Exercise aim
Reproduce the records exactly through the line with "Task: Tap the Wi-Fi".

Given records Block Start

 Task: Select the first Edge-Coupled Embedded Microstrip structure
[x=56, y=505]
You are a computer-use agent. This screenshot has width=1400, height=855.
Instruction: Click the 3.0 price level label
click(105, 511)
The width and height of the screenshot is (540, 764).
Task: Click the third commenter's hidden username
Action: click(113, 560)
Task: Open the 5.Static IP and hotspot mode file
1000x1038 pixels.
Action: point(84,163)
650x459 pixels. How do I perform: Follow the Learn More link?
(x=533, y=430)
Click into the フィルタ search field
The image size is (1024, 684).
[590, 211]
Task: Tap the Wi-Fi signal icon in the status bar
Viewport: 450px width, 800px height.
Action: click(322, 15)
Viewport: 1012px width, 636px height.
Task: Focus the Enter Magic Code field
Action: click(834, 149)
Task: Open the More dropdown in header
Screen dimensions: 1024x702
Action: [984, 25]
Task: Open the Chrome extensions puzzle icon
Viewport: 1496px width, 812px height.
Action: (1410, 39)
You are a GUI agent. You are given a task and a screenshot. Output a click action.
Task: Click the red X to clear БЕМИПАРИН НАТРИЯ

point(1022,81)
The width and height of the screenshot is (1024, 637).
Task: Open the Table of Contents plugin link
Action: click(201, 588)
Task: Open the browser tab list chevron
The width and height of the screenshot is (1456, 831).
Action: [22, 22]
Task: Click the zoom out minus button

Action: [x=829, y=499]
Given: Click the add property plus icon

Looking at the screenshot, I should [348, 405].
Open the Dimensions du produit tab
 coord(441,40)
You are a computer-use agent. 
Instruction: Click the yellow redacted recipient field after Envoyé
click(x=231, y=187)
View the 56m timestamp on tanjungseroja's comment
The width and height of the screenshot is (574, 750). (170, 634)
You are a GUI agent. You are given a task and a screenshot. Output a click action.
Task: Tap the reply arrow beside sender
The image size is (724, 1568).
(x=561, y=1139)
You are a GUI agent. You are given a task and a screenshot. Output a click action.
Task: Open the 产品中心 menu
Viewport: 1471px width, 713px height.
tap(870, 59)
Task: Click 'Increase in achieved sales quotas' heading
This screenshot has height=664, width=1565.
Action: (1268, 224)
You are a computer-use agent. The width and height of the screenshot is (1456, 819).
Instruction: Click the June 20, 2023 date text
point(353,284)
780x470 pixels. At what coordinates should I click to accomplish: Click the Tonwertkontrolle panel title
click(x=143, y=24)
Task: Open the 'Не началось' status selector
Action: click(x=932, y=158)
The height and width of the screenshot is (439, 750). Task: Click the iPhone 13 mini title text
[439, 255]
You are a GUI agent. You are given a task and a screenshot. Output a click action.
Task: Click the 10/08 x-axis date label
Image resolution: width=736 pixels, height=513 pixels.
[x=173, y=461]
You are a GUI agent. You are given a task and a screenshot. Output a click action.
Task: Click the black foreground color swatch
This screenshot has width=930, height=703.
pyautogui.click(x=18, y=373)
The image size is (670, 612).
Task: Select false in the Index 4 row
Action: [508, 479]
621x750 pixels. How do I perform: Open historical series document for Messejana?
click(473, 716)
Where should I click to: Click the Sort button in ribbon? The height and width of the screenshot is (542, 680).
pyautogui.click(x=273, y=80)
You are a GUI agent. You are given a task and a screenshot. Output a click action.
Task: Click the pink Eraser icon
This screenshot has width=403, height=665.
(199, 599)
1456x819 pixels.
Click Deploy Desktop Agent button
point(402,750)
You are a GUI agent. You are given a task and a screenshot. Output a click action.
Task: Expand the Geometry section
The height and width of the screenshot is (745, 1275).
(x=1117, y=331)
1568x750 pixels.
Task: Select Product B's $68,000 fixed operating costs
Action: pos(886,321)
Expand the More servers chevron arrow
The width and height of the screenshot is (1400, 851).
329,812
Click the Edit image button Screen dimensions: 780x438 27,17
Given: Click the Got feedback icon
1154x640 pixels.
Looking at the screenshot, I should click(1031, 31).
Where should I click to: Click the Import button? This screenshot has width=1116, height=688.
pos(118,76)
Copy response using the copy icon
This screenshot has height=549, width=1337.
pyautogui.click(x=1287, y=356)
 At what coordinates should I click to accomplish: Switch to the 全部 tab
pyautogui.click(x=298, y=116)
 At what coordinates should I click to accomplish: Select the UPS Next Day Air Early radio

Given records Block End

Output
 Task: Select the first Edge-Coupled Embedded Microstrip structure
[x=56, y=505]
You are a computer-use agent. This screenshot has width=1400, height=855.
Instruction: Click the 3.0 price level label
click(105, 511)
The width and height of the screenshot is (540, 764).
Task: Click the third commenter's hidden username
Action: click(113, 560)
Task: Open the 5.Static IP and hotspot mode file
1000x1038 pixels.
Action: point(84,163)
650x459 pixels. How do I perform: Follow the Learn More link?
(x=533, y=430)
Click into the フィルタ search field
The image size is (1024, 684).
[590, 211]
Task: Tap the Wi-Fi signal icon in the status bar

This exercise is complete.